Article>
+++++
In [1]:
%matplotlib inline


# Interpretable models

The following example shows how to inspect the models which *auto-sklearn*
optimizes over and how to restrict them to an interpretable subset.


In [2]:
from pprint import pprint

import autosklearn.classification
import sklearn.datasets
import sklearn.metrics



## Show available classification models

We will first list all classifiers Auto-sklearn chooses from. A similar
call is available for preprocessors (see below) and regression (not shown)
as well.



In [3]:
from autosklearn.pipeline.components.classification import ClassifierChoice

for name in ClassifierChoice.get_components():
    print(name)

adaboost
bernoulli_nb
decision_tree
extra_trees
gaussian_nb
gradient_boosting
k_nearest_neighbors
lda
liblinear_svc
libsvm_svc
mlp
multinomial_nb
passive_aggressive
qda
random_forest
sgd


## Show available preprocessors



In [4]:
from autosklearn.pipeline.components.feature_preprocessing import (
    FeaturePreprocessorChoice,
)
+++++
Set task 1> Besides preprocessors, for which kind of task does the auto-sklearn notebook say a similar call exists but is not shown?
Set task 2> Carry on the auto-sklearn notebook from the point after the import of FeaturePreprocessorChoice.

Records>
+++++
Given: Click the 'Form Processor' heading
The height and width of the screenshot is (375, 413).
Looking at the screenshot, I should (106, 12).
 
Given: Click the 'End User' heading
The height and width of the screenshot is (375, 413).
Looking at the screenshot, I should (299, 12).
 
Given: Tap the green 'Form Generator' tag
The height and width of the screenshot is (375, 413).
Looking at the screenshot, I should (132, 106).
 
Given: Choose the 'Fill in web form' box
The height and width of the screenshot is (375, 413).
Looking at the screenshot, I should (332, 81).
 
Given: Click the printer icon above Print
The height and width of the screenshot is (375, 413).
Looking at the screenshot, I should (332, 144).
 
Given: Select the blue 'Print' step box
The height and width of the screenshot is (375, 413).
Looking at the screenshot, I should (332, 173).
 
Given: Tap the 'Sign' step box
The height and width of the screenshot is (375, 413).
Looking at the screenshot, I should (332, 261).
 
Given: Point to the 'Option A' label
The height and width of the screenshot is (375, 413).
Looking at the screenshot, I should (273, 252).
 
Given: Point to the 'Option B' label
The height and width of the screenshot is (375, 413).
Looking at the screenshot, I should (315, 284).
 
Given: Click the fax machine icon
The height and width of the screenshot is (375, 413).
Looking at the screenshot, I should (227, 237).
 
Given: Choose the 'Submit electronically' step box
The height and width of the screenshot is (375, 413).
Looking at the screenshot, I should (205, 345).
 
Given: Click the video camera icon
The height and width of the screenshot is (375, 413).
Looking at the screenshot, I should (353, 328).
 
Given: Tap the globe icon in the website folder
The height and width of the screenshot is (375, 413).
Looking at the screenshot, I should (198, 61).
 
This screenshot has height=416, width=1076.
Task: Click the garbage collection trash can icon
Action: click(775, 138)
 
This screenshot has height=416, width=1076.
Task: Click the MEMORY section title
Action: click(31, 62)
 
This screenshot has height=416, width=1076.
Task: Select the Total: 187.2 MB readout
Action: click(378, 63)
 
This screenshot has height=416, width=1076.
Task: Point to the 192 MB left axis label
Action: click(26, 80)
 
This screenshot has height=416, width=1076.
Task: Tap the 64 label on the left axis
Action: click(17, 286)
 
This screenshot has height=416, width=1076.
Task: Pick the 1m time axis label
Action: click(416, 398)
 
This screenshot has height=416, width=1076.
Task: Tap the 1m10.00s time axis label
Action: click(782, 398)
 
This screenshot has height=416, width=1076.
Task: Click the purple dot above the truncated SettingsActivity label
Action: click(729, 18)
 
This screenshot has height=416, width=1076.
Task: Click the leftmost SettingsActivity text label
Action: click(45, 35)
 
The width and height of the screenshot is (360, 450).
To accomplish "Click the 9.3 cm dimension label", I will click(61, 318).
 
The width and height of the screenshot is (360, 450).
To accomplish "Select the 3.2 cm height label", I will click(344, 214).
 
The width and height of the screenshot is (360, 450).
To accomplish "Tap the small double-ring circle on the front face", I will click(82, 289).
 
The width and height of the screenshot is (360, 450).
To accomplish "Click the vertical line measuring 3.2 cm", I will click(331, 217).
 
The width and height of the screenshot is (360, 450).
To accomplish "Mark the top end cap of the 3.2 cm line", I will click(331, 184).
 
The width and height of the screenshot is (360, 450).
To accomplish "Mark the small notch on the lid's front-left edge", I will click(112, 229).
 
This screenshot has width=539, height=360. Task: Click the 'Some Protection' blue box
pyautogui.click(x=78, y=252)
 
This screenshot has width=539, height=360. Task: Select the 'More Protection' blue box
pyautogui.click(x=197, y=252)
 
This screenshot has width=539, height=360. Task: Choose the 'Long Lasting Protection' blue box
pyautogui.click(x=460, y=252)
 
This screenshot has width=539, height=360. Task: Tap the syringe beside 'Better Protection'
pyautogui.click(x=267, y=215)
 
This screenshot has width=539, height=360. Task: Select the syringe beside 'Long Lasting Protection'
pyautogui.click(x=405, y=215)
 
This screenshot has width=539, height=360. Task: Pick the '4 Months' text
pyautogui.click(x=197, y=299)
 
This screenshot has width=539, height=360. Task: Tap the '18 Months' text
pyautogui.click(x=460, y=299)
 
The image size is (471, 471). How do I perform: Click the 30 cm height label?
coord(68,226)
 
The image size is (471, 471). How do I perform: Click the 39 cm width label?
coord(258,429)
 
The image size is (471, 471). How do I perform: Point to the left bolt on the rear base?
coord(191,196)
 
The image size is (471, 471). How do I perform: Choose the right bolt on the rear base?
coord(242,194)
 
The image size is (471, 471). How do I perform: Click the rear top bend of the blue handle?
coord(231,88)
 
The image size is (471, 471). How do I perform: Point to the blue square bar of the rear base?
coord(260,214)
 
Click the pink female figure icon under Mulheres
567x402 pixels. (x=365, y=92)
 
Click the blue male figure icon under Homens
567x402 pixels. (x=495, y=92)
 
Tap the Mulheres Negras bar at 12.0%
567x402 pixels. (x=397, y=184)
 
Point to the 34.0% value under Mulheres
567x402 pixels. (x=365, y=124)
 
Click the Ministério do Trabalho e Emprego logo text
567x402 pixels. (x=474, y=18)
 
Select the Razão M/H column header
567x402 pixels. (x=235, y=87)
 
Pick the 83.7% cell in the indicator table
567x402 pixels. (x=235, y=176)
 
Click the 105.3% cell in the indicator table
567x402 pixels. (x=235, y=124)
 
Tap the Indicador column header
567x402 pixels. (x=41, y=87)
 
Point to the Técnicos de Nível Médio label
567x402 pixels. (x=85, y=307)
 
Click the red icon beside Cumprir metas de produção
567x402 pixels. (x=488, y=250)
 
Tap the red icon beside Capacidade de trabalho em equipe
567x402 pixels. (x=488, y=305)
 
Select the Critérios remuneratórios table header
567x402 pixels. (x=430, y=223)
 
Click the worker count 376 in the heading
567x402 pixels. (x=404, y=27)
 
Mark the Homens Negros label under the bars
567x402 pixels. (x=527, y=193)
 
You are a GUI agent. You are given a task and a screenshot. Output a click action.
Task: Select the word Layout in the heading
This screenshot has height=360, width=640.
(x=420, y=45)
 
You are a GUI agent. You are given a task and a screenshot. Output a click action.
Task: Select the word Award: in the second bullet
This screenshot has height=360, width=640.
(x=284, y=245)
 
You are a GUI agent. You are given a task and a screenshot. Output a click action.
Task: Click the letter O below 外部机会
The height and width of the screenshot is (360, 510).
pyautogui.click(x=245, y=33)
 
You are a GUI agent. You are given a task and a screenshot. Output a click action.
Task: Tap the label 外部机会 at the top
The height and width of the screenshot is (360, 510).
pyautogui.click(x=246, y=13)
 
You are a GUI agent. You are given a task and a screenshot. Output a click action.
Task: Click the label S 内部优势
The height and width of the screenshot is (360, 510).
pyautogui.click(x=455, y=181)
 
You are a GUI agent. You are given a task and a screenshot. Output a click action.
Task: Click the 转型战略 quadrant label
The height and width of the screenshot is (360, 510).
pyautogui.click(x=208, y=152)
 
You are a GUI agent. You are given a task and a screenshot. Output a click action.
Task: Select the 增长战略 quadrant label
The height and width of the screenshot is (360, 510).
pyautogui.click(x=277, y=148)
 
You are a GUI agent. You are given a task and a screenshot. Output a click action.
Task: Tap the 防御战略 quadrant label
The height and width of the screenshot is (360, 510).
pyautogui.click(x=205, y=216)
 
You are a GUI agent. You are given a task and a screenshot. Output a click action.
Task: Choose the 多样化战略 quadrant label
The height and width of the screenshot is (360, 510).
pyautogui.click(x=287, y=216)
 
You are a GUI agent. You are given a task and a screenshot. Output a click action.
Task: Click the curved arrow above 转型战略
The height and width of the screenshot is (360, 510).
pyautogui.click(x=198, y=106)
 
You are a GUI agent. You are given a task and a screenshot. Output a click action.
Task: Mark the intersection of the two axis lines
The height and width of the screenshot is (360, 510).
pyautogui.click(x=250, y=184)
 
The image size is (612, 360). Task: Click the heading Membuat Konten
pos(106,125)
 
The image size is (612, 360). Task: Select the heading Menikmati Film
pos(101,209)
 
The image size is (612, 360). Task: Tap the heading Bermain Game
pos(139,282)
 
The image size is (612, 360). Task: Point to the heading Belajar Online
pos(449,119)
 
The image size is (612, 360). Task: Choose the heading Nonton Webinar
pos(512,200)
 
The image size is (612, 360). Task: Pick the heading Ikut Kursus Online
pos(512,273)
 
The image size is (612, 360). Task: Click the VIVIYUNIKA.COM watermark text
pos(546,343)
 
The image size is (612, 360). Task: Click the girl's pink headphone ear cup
+++++
Task response 1> Regression.

Task response 2>
for name in FeaturePreprocessorChoice.get_components():
    print(name)

densifier
extra_trees_preproc_for_classification
extra_trees_preproc_for_regression
fast_ica
feature_agglomeration
kernel_pca
kitchen_sinks
liblinear_svc_preprocessor
no_preprocessing
nystroem_sampler
pca
polynomial
random_trees_embedding
select_percentile_classification
select_percentile_regression
select_rates_classification
select_rates_regression
truncatedSVD


In [23]:
from autosklearn.pipeline.components.data_preprocessing import (
    DataPreprocessorChoice,
)

for name in DataPreprocessorChoice.get_components():
    print(name)

feature_type


In [24]:
DataPreprocessorChoice.get_components()

OrderedDict([('feature_type',
              autosklearn.pipeline.components.data_preprocessing.feature_type.FeatTypeSplit)])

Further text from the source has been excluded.